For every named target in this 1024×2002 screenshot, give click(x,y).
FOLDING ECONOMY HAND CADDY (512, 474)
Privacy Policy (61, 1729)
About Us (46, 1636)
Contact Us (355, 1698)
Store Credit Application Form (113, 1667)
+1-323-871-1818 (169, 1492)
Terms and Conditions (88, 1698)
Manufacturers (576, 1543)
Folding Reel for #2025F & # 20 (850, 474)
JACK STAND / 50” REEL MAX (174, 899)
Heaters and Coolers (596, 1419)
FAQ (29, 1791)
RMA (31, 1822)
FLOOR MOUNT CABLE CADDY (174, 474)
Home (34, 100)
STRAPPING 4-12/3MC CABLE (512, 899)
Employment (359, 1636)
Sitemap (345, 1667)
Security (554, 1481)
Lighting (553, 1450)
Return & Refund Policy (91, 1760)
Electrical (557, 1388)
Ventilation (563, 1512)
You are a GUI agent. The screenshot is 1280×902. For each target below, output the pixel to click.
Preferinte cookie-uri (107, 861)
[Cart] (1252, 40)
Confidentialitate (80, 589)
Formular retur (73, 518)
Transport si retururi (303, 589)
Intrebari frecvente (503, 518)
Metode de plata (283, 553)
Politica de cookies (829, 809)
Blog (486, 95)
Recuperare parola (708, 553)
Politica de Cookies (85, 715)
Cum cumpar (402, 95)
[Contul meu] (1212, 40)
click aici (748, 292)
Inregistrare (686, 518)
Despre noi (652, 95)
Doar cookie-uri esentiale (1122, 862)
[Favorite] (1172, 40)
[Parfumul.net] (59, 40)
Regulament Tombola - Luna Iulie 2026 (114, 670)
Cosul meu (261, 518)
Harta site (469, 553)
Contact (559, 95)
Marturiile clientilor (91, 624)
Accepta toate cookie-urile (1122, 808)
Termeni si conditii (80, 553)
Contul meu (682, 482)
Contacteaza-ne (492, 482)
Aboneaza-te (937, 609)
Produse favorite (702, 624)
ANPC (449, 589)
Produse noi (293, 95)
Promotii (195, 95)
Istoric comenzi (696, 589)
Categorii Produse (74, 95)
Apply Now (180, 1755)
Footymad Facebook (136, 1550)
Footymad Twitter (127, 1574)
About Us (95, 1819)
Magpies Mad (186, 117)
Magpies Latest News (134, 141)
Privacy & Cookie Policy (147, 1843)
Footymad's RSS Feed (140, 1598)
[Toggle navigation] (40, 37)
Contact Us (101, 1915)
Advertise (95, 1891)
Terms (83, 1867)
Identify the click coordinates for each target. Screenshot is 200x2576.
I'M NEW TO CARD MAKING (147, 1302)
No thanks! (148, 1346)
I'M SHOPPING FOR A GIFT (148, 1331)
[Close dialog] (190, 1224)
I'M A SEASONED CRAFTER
********************
All of the material above should be printed again exactly as it is.

→ **Task response**:
For every named target in this 1024×2002 screenshot, give click(x,y).
FOLDING ECONOMY HAND CADDY (512, 474)
Privacy Policy (61, 1729)
About Us (46, 1636)
Contact Us (355, 1698)
Store Credit Application Form (113, 1667)
+1-323-871-1818 (169, 1492)
Terms and Conditions (88, 1698)
Manufacturers (576, 1543)
Folding Reel for #2025F & # 20 (850, 474)
JACK STAND / 50” REEL MAX (174, 899)
Heaters and Coolers (596, 1419)
FAQ (29, 1791)
RMA (31, 1822)
FLOOR MOUNT CABLE CADDY (174, 474)
Home (34, 100)
STRAPPING 4-12/3MC CABLE (512, 899)
Employment (359, 1636)
Sitemap (345, 1667)
Security (554, 1481)
Lighting (553, 1450)
Return & Refund Policy (91, 1760)
Electrical (557, 1388)
Ventilation (563, 1512)
You are a GUI agent. The screenshot is 1280×902. For each target below, output the pixel to click.
Preferinte cookie-uri (107, 861)
[Cart] (1252, 40)
Confidentialitate (80, 589)
Formular retur (73, 518)
Transport si retururi (303, 589)
Intrebari frecvente (503, 518)
Metode de plata (283, 553)
Politica de cookies (829, 809)
Blog (486, 95)
Recuperare parola (708, 553)
Politica de Cookies (85, 715)
Cum cumpar (402, 95)
[Contul meu] (1212, 40)
click aici (748, 292)
Inregistrare (686, 518)
Despre noi (652, 95)
Doar cookie-uri esentiale (1122, 862)
[Favorite] (1172, 40)
[Parfumul.net] (59, 40)
Regulament Tombola - Luna Iulie 2026 (114, 670)
Cosul meu (261, 518)
Harta site (469, 553)
Contact (559, 95)
Marturiile clientilor (91, 624)
Accepta toate cookie-urile (1122, 808)
Termeni si conditii (80, 553)
Contul meu (682, 482)
Contacteaza-ne (492, 482)
Aboneaza-te (937, 609)
Produse favorite (702, 624)
ANPC (449, 589)
Produse noi (293, 95)
Promotii (195, 95)
Istoric comenzi (696, 589)
Categorii Produse (74, 95)
Apply Now (180, 1755)
Footymad Facebook (136, 1550)
Footymad Twitter (127, 1574)
About Us (95, 1819)
Magpies Mad (186, 117)
Magpies Latest News (134, 141)
Privacy & Cookie Policy (147, 1843)
Footymad's RSS Feed (140, 1598)
[Toggle navigation] (40, 37)
Contact Us (101, 1915)
Advertise (95, 1891)
Terms (83, 1867)
Identify the click coordinates for each target. Screenshot is 200x2576.
I'M NEW TO CARD MAKING (147, 1302)
No thanks! (148, 1346)
I'M SHOPPING FOR A GIFT (148, 1331)
[Close dialog] (190, 1224)
I'M A SEASONED CRAFTER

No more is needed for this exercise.